### DESCRIPTION OF THE TASK
Please state how many lines of the records hold the string "Given", giving nothing but the number.

### DATA RECORDS

================

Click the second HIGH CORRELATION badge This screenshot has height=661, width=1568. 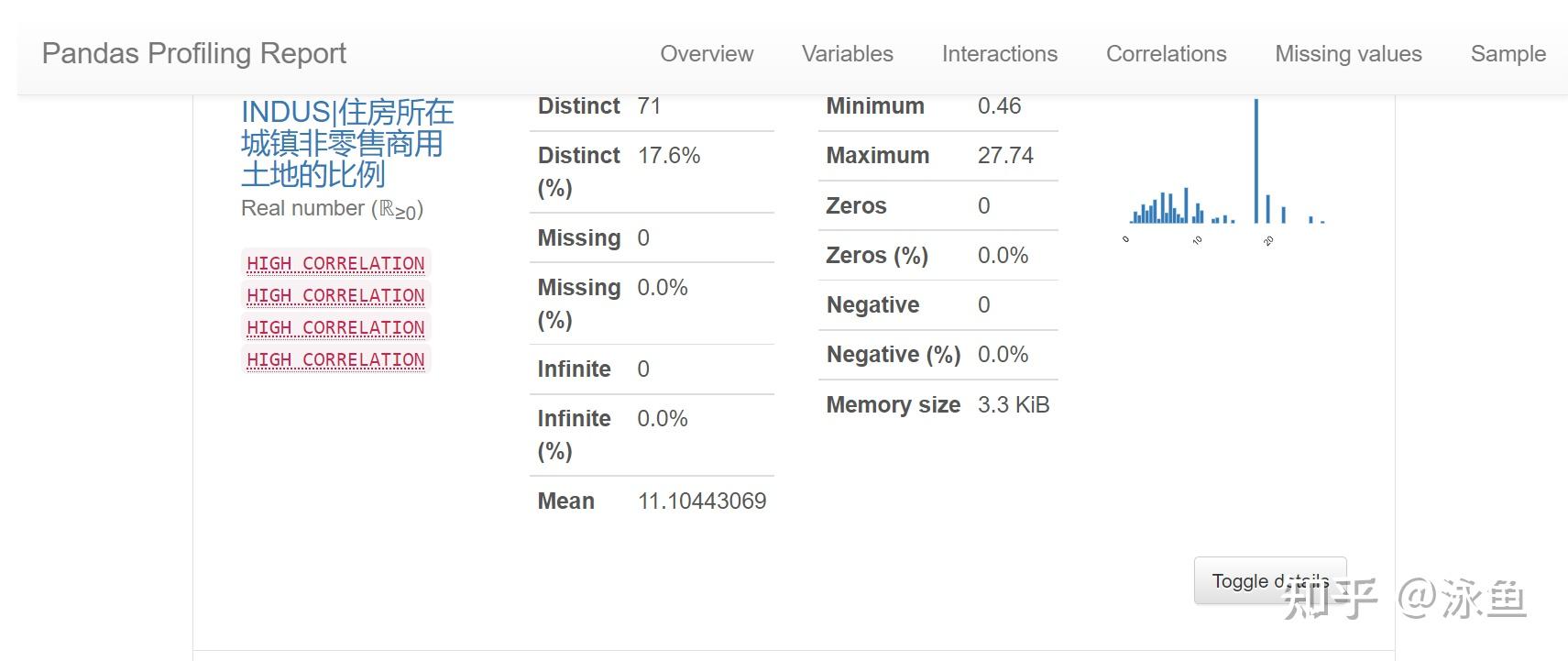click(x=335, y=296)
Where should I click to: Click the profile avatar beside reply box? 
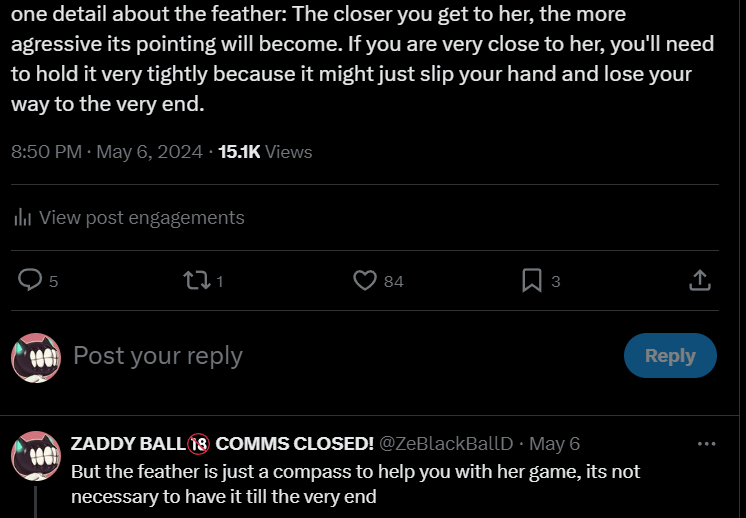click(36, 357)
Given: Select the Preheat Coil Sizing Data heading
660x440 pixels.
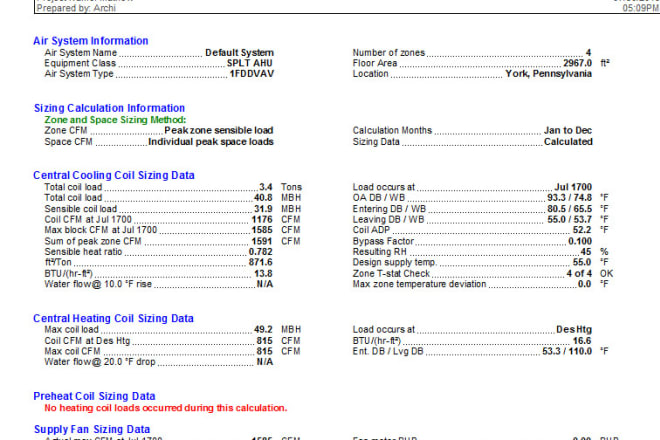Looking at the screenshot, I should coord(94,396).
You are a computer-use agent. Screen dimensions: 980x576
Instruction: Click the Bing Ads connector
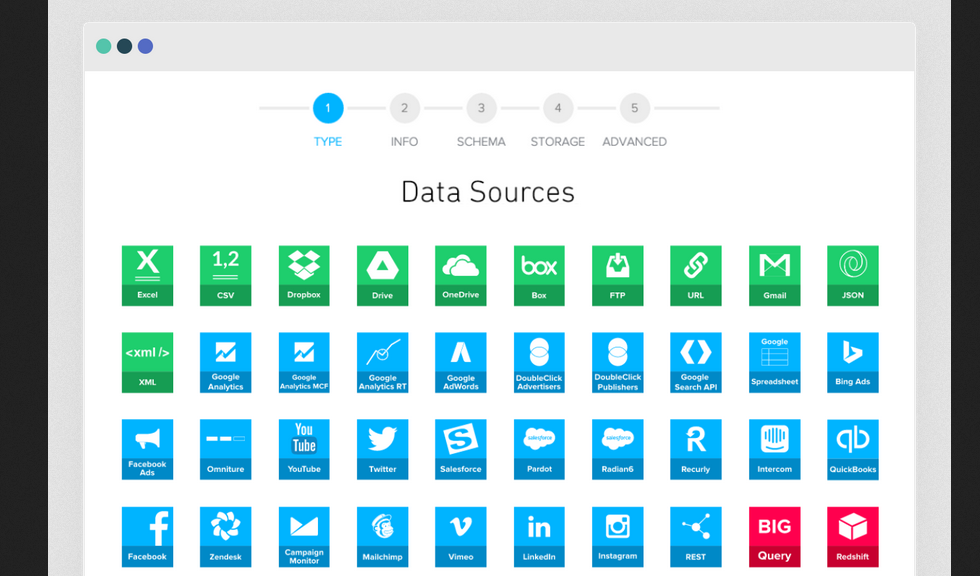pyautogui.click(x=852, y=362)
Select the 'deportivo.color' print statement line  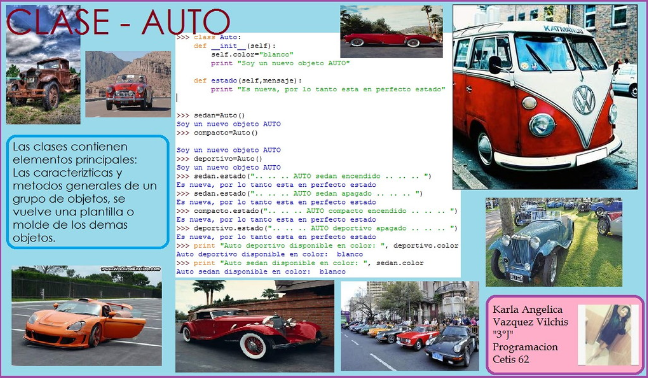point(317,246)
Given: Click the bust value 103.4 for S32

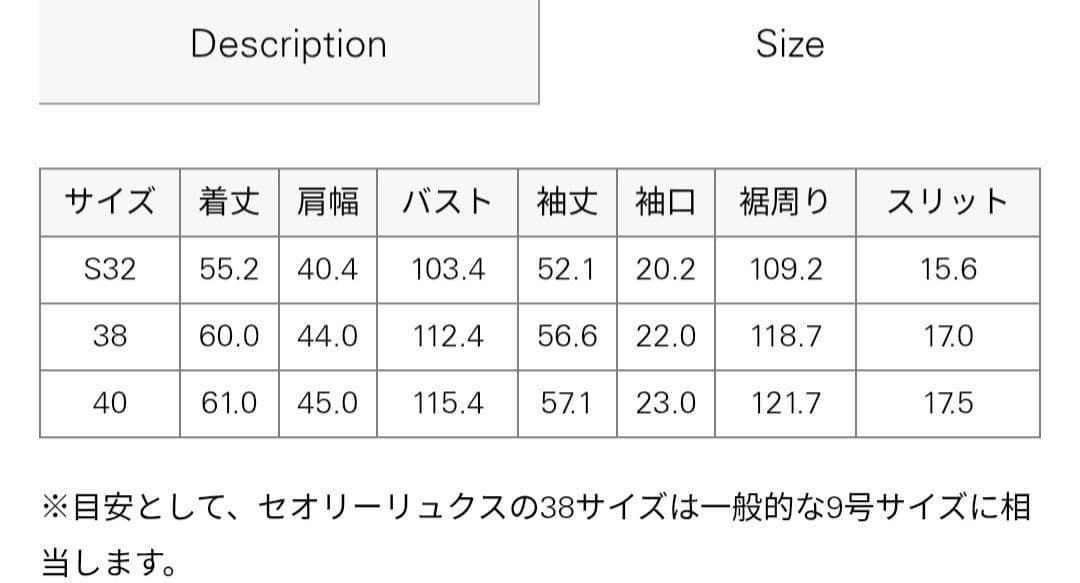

================

### ANSWER SECTION
2